Kasih Seribu Bulan, Kadir Gecesi

"Gabriel! Gabriel! Coba liat, aku dapat apa?"

Silvi berlari-lari menaiki tangga marmer. Jose menyambutnya. Penasaran melihat gelas plastik yang diacungkan Silvi.


"Tadi aku selesai bagi-bagi makanan kayak biasanya. Pas lewat jalan pulang, aku malah ditawarin sup buah sama kakak-kakak berbaju hitam. Dia juga lagi bagi makanan gratis ke semua orang. Aku terima aja, nanti kalo nggak diterima bisa dikira sombong. Ini sup buah gratis pertama yang kudapat."

Ini pengalaman baru buat Silvi. Selama berbagi, Jose tak pernah mengalami hal yang sama. Mungkin orang-orang segan berbagi padanya, melihat matanya yang sipit.

"Hmmmm...kenapa aku dikasih sup buah ya? Padahal kan mataku biru. Wah, nggak kebayang deh kalo tadi Papa ikutan. Tahu kan, Papa Revan tampilannya bule banget? Mereka nggak bisa mastiin aku Muslim apa bukan." Silvi mendesah.

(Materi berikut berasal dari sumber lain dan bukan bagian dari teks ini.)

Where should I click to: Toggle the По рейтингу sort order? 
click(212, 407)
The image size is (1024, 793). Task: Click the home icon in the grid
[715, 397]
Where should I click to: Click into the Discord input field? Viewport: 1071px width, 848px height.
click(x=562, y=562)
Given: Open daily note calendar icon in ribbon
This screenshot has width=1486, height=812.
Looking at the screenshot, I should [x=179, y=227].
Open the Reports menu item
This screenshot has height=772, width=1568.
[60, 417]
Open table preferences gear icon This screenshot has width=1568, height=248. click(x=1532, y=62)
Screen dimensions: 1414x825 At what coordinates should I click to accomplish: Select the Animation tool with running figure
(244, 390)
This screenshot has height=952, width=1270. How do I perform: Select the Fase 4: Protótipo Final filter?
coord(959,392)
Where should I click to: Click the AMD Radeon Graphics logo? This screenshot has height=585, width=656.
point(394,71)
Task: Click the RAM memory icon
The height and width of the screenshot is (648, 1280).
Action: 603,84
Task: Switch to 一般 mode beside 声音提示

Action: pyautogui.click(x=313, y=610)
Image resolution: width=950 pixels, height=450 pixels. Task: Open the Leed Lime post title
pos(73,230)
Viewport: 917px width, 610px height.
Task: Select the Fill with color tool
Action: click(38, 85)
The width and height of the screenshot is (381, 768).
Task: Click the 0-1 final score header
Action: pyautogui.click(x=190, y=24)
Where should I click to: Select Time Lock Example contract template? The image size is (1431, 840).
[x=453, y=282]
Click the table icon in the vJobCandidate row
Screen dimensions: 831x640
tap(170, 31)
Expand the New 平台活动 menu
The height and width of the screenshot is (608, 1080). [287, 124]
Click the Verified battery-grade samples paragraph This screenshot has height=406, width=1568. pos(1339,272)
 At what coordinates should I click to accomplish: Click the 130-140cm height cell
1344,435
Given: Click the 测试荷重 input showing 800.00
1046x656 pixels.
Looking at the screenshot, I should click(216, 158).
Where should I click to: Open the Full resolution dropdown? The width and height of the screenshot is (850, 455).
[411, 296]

"Mereka berbagi ke semua orang. Nggak liat kamu siapa," Jose mengutarakan pendapatnya.

"Iya kali ya..."

Keduanya memandang langit kemerahan. Garis-garis keemasan sisa cahaya mentari terakhir bersiap pudar. Sebentar lagi sore undur diri dan digantikan senja. Setelah senja, datanglah malam. Malam yang dinanti Jose.

"Gabriel, kamu kenapa sih? Melamun aja dari tadi..." ceus Silvi, menyikut rusuknya.

"Nggak apa-apa kok. Cuma mikirin nanti malam." sahut Jose tanpa memandang Silvi.

Kening Silvi berkerut. "Nanti malam? Malam ke27?"

Jose mengangguk. Tak sabar menantikan malam. Malam yang diyakini sebagai malam mulia. Lebih mulia dibandingkan seribu bulan.

"Kalau di Turki, namanya Kadir Gecesi. Biasanya dirayakan tiap malam 27. Waktu Papa ajak aku ke Konya, aku lihat orang-orang di sana rayain malam seribu bulan di kompleks masjid dekat makam dan museum Rumi." jelas Silvi. Ada binar bahagia di mata birunya. Ia teringat kunjungan singkatnya bersama Paman Revan ke tanah air kedua mereka.

"Sayang ya, di Indonesia nggak ada perayaan kayak gitu. Aku..."

Kalimatnya menggantung. Jose merasakan matanya begitu sakit. Silvi meliriknya cemas.

"Gabriel, mata kamu sakit lagi ya?" tanyanya.

"Mata kamu sakit, Sayang?"

Ada suara alin di belakang mereka. Suara bass bertimbre berat namun lembut. Nadanya jauh lebih khawatir.

Jose terpaku. Ia biarkan pria tinggi, tampan, dan bermata sipit itu memeluknya.

"Biar sakitnya pindah ke Ayah..." ujar Ayah Calvin lembut.

Ayah Calvin mencium mata Jose. Silvi ikut sedih melihat sepupunya kesakitan.

**  

Engkaulah nafasku

Yang menjaga di dalam hidupku

Kau ajarkan aku menjadi yang terbaik

Kau tak pernah lelah

Sebagai penopang dalam hidupku

Kau berikan aku semua yang terindah

Aku hanya memanggilmu ayah

Di saat ku kehilangan arah

Aku hanya mengingatmu ayah

Jika aku t'lah jauh darimu (Seventeen-Ayah).

Puluhan jarum masih terasa pedih menusuk mata Jose. Ia memaksakan diri bermain piano. Lagu itu untuk Ayahnya.

"Sayang, sakit mata kok masih main piano? Istirahat ya..." kata Ayah Calvin mengingatkan.

"Nanti aja. Sakit nggak boleh dimanja." sanggah Jose.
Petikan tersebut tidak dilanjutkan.